Scotland were predictably outclassed by the world champions who have dissected the defences of far better teams in the manner they did with David Silva’s superbly struck double and David Villa’s equally deadly finish.

But although it took until the finale of Group I for Czech Republic to confirm their presence in tomorrow’s play-off draw in Krakow at Scotland’s expense, the most telling damage was sustained at the outset. In dropping five points from their first three games, Scotland were left playing a game of catch-up which was always likely to prove beyond them.

Levein’s assertion that he “didn’t know the players” at his disposal well enough, or what system to deploy them in, during those opening assignments is more than a little bewildering. One of his staunchest defenders in the media even offered the curious view recently that had the SFA dispensed with Burley’s services sooner, rather than allowing him to oversee the friendly defeats against Japan and Wales in autumn 2009, then Levein would have been better able to lay the foundations for a successful Euro 2012 campaign.

But Levein, appointed on 23 December 2009, had more than eight months to prepare for the task ahead. Notwithstanding his own decision to play just two friendly matches in that time, the 1-0 defeat of the Czechs at Hampden in March 2010 and the somewhat shambolic 3-0 defeat in Sweden five months later, it is difficult to credit he was so uncertain of his squad’s capabilities when Group I got underway.

It was not, after all, as if he radically reshaped the pool of players used by Burley in the previous qualification campaign. Seven of Levein’s starting line-up in Alicante last night were all regulars under his predecessor – Allan McGregor, Alan Hutton, Gary Caldwell, Christophe Berra, Darren Fletcher, James Morrison and Steven Naismith. But for injury, two more of Burley’s mainstays, Scott Brown and Kenny Miller, would also have been named by Levein against Spain.

The qualities of all of those players, their strengths and weaknesses, have surely been apparent to anyone involved in coaching or management at the higher echelons of Scottish football for several years now.

It is why Levein’s lack of boldness at the start of the Group I journey constitutes such a lingering stain on his tenure. The insipid 0-0 draw against Lithuania in Kaunas was the first evidence of the lack of conviction which underpinned his almost universally derided decision to deploy the cringeworthy 4-6-0 formation in Prague the following month.
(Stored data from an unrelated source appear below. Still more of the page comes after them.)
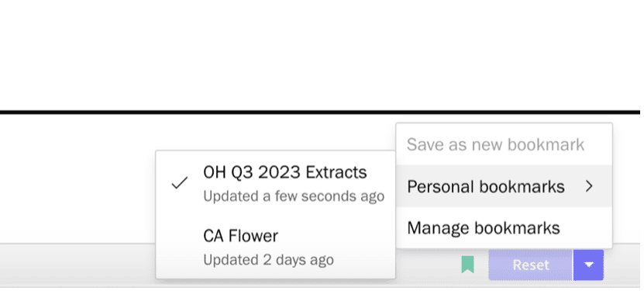
Task: Choose Save as new bookmark
Action: click(x=504, y=144)
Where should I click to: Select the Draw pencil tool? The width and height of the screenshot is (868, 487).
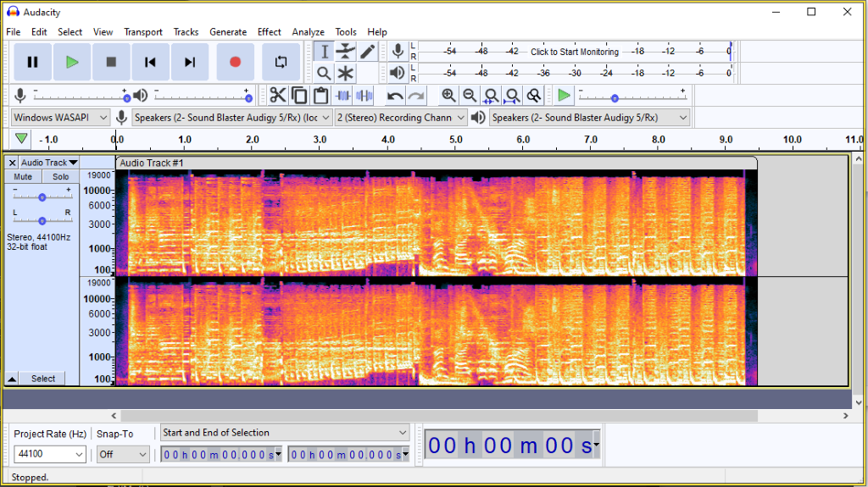pyautogui.click(x=367, y=52)
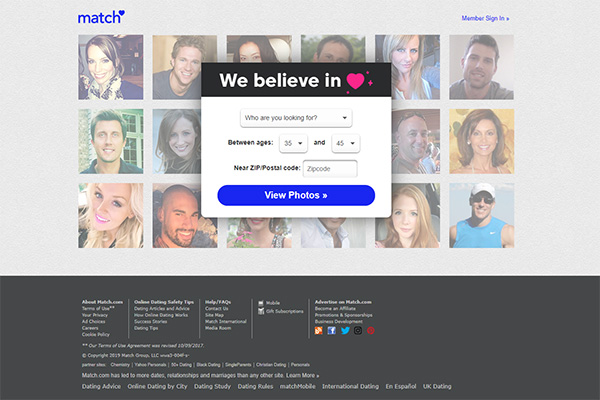Click the Gift Subscriptions gift icon
The width and height of the screenshot is (600, 400).
point(261,311)
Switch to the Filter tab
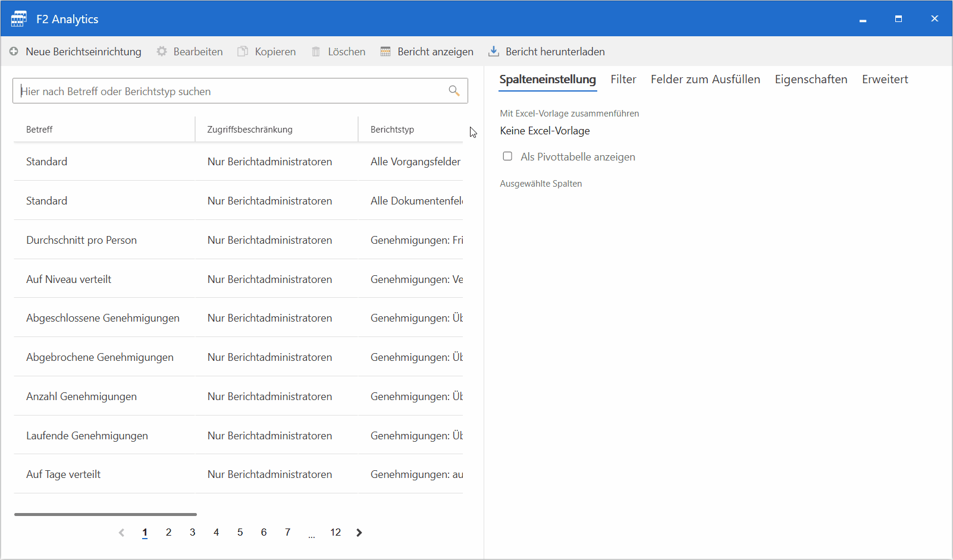 623,80
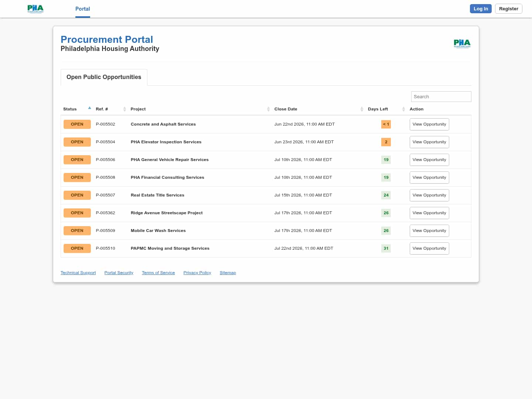Sort table by Project column arrows
The width and height of the screenshot is (532, 399).
tap(268, 109)
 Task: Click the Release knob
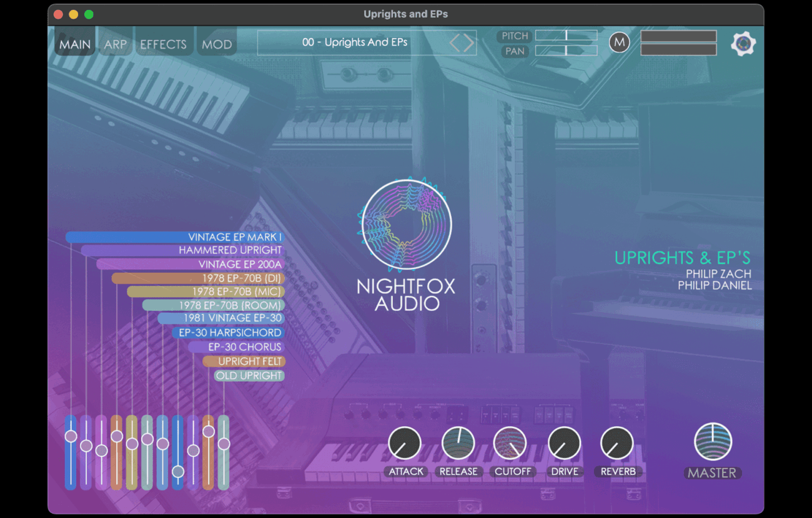click(458, 443)
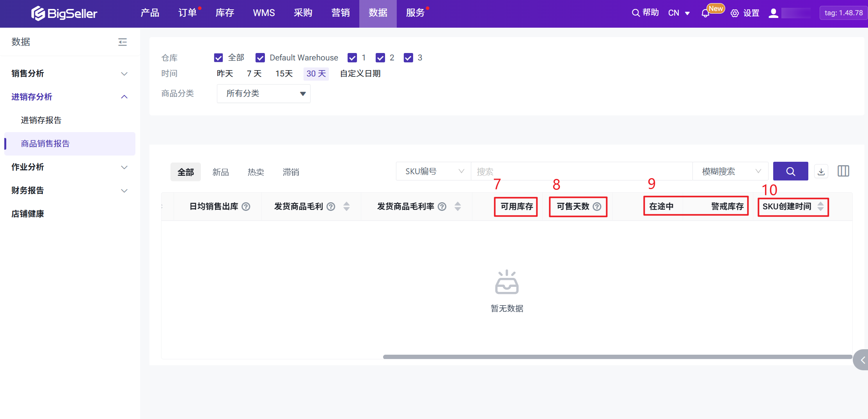Click the help icon beside 可售天数
The image size is (868, 419).
tap(597, 207)
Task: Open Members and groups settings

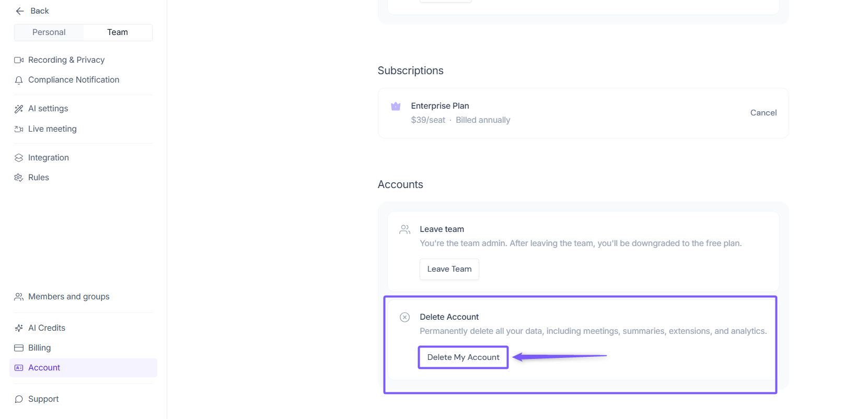Action: click(x=68, y=297)
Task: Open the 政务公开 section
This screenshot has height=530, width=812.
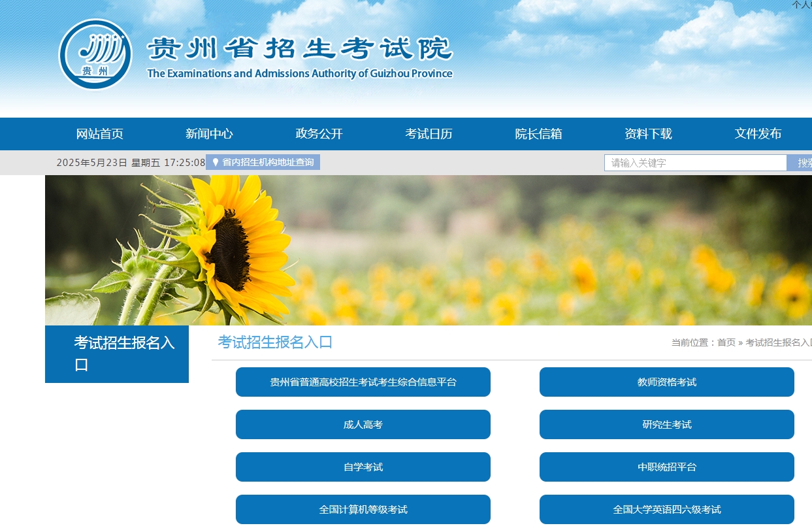Action: tap(318, 133)
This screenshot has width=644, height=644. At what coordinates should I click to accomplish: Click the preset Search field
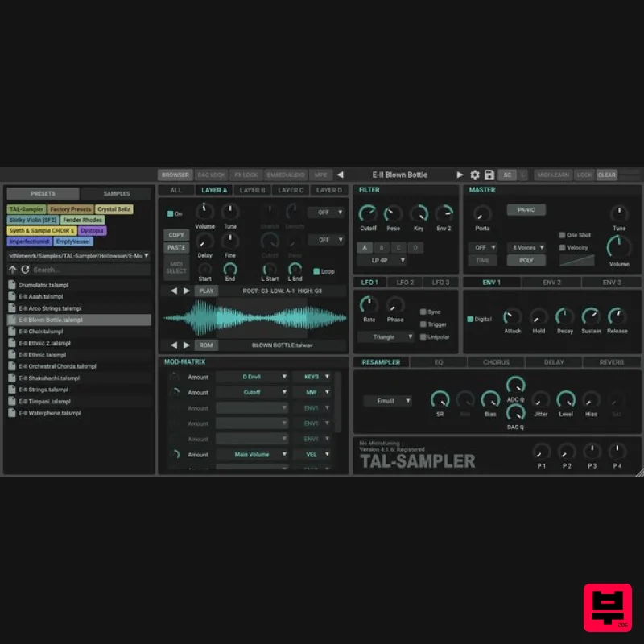(89, 270)
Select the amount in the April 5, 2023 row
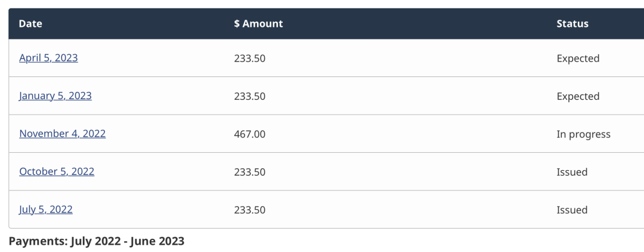The image size is (644, 252). 250,59
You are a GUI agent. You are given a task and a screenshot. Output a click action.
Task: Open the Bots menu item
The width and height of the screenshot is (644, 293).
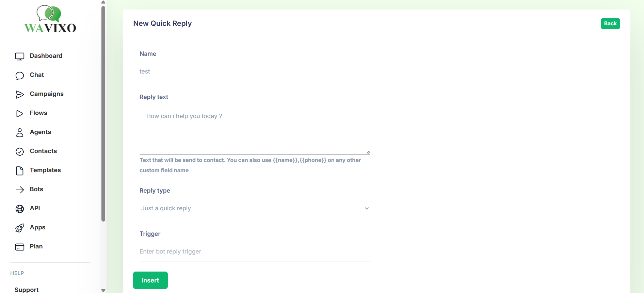[36, 190]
The powerful sense that the 1-0 defeat against a demonstrably mediocre Czech side would haunt the Scots has proved correct. Levein, who remains defiant in his belief the tactics used in Prague were justifiable, will instead point to last month’s 2-2 draw at home to the Czechs as the pivotal stage of the campaign.

Jan Rezek’s double for Michal Bilek’s side in their 4-1 win against Lithuania in Kaunas last night would only stoke the sense of injustice burning within Levein who felt the striker should have been serving a suspension for his act of simulation which earned the penalty at Hampden which denied Scotland victory.

Dutch referee Kevin Blom, who also refused Scotland a stoppage time spot-kick in similar circumstances when Christophe Berra tumbled theatrically at the other end, is another convenient scapegoat which it comes to apportioning blame for failure to progress to next summer’s finals in Poland and Ukraine.

When the action kicks off in Warsaw on 8 June, Scotland will be on the outside looking in for a seventh successive major finals. While many Tartan Army foot soldiers will still be cursing Rezek and Blom, there is an equally sizeable contingent who consider Levein just as culpable for the national team’s latest disappointment.

The trio of wins yielded from his first campaign were all achieved by a single goal margin. Two of them were against tiny Liechtenstein, the first in excruciating fashion at Hampden with a 97th minute winner; the other at home to a low-grade Lithuania.

Ahead of a 2014 World Cup qualifying group which sees Scotland pitted against Croatia, Serbia, Belgium, Macedonia and Wales, Levein’s definition of progress, which he described as “enormous improvement” last night, is not easy to share.